The Scariest Piece of Federal Legislation That You’ve Never Heard Of

If Steve Bannon and Grover Norquist had a love child, it would be the bill that quietly passed out of committee this week in the U.S. Senate. Their dark vision of, per Norquist, a government small enough to drown in a bathtub — or, as Bannon has threatened, “the deconstruction of the administrative state” — is closer to reality today with advancement of the misleadingly named “Regulatory Accountability Act.”

The measure launches a broad attack on the norms of decision-making by government agencies — including those that protect our air, food, civil liberties, water, health, safety, workers, and financial well-being. Even now, the government’s ability to react to public needs is hampered by mountains of red tape and constantly subject to pot shots from well-muscled corporate interests affected by rules. Agencies labor mightily to improve the lives of Americans by developing safeguards as they are told to by Congress — whether it’s ozone standards that improve air quality to help millions of people suffering from asthma, or rules that reduce food-borne pathogens in meat.

The bill would drop the regulatory equivalent of a cluster bomb on the functioning of government. It would make it nearly impossible for agencies to adopt new safeguards on any subject — including those explicitly required by Congress. It would alter the operations of government more profoundly than any other piece of legislation since the Great Depression.

With all that’s going on, the legislation has gotten almost no attention, but it should. A House version of the bill passed with little fanfare in January. The bill’s sponsors are short by only six votes to prevail in the full Senate — a frighteningly small margin given the high stakes for 325 million Americans.

At the bill’s core is a new requirement that agencies prioritize minimizing costs for corporations above maximizing benefits to the public when making decisions. The bill requires officials to give short shrift to the potential good that could be done by a stronger approach, including the lives that would be saved or hospitalizations and illnesses prevented.

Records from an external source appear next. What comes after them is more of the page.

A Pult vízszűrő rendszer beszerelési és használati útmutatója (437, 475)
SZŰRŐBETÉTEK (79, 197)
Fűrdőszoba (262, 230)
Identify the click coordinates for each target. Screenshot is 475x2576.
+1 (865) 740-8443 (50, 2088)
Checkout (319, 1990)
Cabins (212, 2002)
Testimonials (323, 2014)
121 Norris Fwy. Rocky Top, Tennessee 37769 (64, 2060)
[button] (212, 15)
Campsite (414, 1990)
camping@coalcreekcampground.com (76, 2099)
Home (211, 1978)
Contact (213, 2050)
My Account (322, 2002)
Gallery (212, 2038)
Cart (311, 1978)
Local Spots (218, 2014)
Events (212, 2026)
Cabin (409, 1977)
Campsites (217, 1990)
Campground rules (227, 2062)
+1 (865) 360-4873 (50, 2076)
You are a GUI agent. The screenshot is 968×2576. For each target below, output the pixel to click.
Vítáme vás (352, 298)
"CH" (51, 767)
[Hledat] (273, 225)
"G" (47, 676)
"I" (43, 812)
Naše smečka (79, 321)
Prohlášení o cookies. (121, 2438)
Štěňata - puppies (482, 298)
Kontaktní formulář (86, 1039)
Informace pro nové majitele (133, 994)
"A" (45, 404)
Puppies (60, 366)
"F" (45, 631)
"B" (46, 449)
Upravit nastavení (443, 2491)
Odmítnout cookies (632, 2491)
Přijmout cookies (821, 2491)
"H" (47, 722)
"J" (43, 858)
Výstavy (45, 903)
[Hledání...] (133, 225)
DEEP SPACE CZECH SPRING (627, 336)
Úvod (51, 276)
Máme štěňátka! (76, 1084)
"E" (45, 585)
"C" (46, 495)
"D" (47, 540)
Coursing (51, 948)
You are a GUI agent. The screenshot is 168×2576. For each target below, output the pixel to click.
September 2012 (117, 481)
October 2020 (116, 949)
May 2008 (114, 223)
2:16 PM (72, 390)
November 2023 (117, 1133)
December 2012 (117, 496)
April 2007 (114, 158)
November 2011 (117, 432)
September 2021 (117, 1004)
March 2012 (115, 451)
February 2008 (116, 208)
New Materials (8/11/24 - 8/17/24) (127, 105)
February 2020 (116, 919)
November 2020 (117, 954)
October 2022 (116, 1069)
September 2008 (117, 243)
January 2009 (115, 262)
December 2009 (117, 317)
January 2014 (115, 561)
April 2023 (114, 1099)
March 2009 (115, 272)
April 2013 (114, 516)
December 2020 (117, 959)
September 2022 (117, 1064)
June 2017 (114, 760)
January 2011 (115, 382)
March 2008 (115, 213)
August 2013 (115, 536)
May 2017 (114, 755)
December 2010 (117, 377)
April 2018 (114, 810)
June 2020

When it comes to things like meat inspection, cheapest doesn’t cut it.

It also fails to account for intangible but important values like consumer confidence in the safety of things like our food (a confidence that benefits industry as well as eaters). And benefits can be hard to predict. For instance, the Food and Drug Administration was recently unable to quantify benefits for a rule to prevent terrorist attacks on food, as it was not clear how many attacks there might be. Although such rules clearly help consumers, the industry, and national security, they would be stopped in their tracks by the RAA.

The bill also would erect new roadblocks to agency action. Current law gives industry and the public ample time to comment and challenge new rules. For instance, common-sense transparency rules that require calorie labeling on chain restaurant menus are still not in effect seven years after being enacted by Congress.

And rules are not always counter to business interests: companies also often benefit from a uniform federal approach, instead of a patchwork of state and local regulations. In fact, that’s why the restaurant industry, once an opponent of menu labeling, became an ardent supporter of federal legislation.

The bill would drop the regulatory equivalent of a cluster bomb on the functioning of government. It would make it nearly impossible for agencies to adopt new safeguards on any subject — including those explicitly required by Congress. It would alter the operations of government more profoundly than any other piece of legislation since the Great Depression.

The RAA would allow regulated industries — or even individual cranks — to demand trial-like adversarial hearings to stop agencies from creating or changing a rule. Lawyers and lobbyists could cross-examine public officials charged with protecting consumer health and safety. That would both block new rules and tilt the process even more toward industry and other deep-pocketed special interests.

The RAA would also make it easier for disgruntled companies to take the government to court to block new consumer protections. Today, courts typically defer to the expertise of agencies, which must marshal the evidence and are accountable to Congress. Instead, the bill invites judges to substitute their own view of the facts for those of the scientists and other experts who developed the rule.

A little-discussed part of the bill would also bar agency officials (and private groups that receive government grants) from expressing opinions on pending rules. Although it excludes allegedly “impartial” statements, this dangerous gag rule could substantially chill officials’ speech, cutting off the flow of information to media and consumers.

Finally, the bill puts politics over science by giving the White House even more latitude to meddle in agency affairs. Current practice already gives industry a one-stop shop that is often used to block, delay or undermine critical safeguards. The RAA would widen this kind of interference to more kinds of agency activity and deepen its potential for harm.

Sometimes, the forces of darkness arrive in an obscure form. Although only a few Washington insiders have heard of the Regulatory Accountability Act, the word must get out. Norquist and Bannon’s wrecking-ball agenda is obvious: to make government grossly ineffective — drowning good intentions in meaningless paperwork and paralysis — then use the resulting mess as proof that our government fails its people. We must not let such an insidious, cynical, and toxic bill become law.